Ms. Hannan said she reviews the work of the many analysts employed at the crime lab. She generated the DNA report for the McLaurin case once the analysis was completed. She testified that she developed DNA profiles of Leonard Joyner and the other three suspects in the case. She also had 35 pieces of evidence that she was charged with extracting DNA from -- a glove, a pair of socks, a piece of black tape, a burnt T-shirt, several items of clothing, a bullet, a cigar wrapper, a lighter, two blunts and two cigarettes and other items. She was unable to develop a DNA profile from most of those items, but said there were many reasons why DNA might not have transferred onto those items. Of the 35 items, they got some DNA off of a cigarette butt and assorted tools. In her opinion, the DNA from the cigarette butt came from Jerome Butts.

4:08 p.m. -- Cross-examination begins and Ms. Hannon confirmed that she found Jerome Butts' DNA on the cigarette butt. She said that a bullet sitting out in a field for 12 days could impact her ability to find DNA on it.

4:11 p.m. -- Delbridge asks that Ms.

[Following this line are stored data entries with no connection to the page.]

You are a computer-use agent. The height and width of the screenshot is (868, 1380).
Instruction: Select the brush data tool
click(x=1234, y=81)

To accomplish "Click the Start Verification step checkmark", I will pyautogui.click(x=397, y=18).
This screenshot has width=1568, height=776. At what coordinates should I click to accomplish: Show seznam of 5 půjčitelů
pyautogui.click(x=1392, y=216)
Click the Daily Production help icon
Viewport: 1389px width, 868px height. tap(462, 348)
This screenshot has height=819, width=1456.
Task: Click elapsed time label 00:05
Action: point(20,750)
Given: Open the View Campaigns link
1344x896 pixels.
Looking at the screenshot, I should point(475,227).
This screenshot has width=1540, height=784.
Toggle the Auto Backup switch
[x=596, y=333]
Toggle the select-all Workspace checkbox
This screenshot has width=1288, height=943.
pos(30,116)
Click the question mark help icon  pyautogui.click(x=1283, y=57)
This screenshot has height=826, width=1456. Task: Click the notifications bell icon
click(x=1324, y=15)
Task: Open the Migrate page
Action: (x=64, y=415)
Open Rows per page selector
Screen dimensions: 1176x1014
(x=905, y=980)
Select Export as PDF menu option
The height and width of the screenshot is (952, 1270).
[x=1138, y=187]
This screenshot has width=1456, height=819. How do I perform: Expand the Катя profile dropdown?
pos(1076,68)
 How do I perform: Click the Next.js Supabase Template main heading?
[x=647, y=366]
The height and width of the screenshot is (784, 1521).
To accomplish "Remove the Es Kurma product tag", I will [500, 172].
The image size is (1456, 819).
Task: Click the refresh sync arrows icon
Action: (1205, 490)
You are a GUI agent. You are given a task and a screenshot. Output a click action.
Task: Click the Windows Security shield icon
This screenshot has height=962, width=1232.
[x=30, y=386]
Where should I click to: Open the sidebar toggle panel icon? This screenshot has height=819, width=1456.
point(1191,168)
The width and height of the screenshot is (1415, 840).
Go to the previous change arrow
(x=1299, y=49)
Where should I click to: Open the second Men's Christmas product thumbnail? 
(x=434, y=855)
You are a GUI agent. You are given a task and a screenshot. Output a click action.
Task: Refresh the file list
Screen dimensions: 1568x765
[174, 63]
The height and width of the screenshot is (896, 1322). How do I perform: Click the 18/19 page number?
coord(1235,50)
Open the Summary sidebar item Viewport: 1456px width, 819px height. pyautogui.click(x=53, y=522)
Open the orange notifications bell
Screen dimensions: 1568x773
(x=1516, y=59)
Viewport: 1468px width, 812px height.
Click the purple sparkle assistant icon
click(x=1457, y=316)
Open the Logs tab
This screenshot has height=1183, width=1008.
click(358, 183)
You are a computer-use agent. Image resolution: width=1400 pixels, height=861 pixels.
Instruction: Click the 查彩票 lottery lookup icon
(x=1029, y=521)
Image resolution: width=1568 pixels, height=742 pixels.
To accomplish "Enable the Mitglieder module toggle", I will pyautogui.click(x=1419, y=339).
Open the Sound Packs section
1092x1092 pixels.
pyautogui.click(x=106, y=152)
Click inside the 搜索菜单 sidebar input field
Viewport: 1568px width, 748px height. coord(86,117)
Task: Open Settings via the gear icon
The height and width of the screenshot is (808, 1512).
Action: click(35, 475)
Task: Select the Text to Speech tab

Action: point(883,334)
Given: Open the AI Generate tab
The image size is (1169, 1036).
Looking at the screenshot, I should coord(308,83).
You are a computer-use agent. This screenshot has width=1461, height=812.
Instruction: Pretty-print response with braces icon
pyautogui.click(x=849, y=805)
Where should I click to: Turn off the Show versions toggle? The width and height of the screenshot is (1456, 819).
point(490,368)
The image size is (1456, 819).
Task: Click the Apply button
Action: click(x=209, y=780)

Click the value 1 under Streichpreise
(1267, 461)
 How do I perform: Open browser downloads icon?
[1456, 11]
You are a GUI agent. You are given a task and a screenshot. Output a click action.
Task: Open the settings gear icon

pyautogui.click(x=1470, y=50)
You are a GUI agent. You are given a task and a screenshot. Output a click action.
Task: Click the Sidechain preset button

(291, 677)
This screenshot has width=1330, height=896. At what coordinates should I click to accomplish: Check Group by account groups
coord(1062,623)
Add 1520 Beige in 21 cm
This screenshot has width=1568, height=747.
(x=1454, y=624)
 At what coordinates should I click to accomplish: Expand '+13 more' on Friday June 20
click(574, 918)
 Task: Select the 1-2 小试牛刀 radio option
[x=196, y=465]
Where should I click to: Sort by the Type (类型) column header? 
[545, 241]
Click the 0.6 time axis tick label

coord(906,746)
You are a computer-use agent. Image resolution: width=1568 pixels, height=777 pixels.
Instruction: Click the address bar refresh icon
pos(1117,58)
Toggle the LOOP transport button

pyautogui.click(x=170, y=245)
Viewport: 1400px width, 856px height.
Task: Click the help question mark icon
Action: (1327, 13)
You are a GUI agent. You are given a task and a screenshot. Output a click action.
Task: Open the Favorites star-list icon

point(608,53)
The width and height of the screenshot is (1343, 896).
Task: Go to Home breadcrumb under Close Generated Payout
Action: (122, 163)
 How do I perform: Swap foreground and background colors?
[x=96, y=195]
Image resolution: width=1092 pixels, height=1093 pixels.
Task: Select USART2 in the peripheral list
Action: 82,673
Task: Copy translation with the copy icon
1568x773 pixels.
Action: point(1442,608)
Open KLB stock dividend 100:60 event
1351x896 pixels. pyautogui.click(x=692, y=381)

Hannon's report be admitted into evidence and Judge Jones does so.

4:12 p.m. -- State calls its ninth witness, North Carolina State Crime Lab arson expert Amy Brewer

She told Delbridge that she received five pieces of evidence associated with the McLaurin case -- a piece of clothing and debris -- to examine to determine the presence of "things that will burn" on them. She said when a fire burns, it could consume what started it. She performed her analysis and found the presence of "residual gasoline." On the form she received, it was stated that the items she examined were recovered from "the burial pit."

Judge Jones accepted her, upon Delbridge's request, as an expert witness.

4:18 p.m. -- Cross-examination begins and Gurley asked her how she ran her test. Ms. Brewer said she did a visual test, an odor analysis and a vapor test to determine what was used to start the fire.

4:22 p.m. -- State calls its tenth witness, GPD Cpl. Steven Powers, a crime scene officer

Powers said that after he finished at the Dudley crime scene, he and his team went to a third crime scene -- this one in Seven Springs. Delbridge pulled out of over-sized map and asked Powers to identify on it where that scene was located. He pointed it out on that map and agreed with Delbridge that it's "about as far south in Wayne County as you can get without running out of real estate."

They arrived there, Powers said, around 6 p.m and they did not have much daylight left. He put markers down and started taking photographs. In the field, they found a cigar, a bullet and a lighter.

"It's in the county -- way in the county," Powers said. "You have to get off on a dirt road and into a field."

Powers is now looking at an over-sized photograph of the field that Delbridge is holding up. Powers said it an accurate depiction of how the area looked when he and his fellow officers arrived.

Powers is now identifying aerial photographs of the crime scene.

4:37 p.m. -- Jury is looking at the photos.

4:43 p.m. -- Testimony resumes and Powers described the crime scene and where in the field his team focused its attention. Delbridge introduced more photographs of the crime scene and Powers showed them to the jury.

4:47 p.m. -- The jury is looking at the photos.

4:55 p.m. -- Judge Jones adjourns court for the day. The trial will resume Thursday at 9:30 a.m.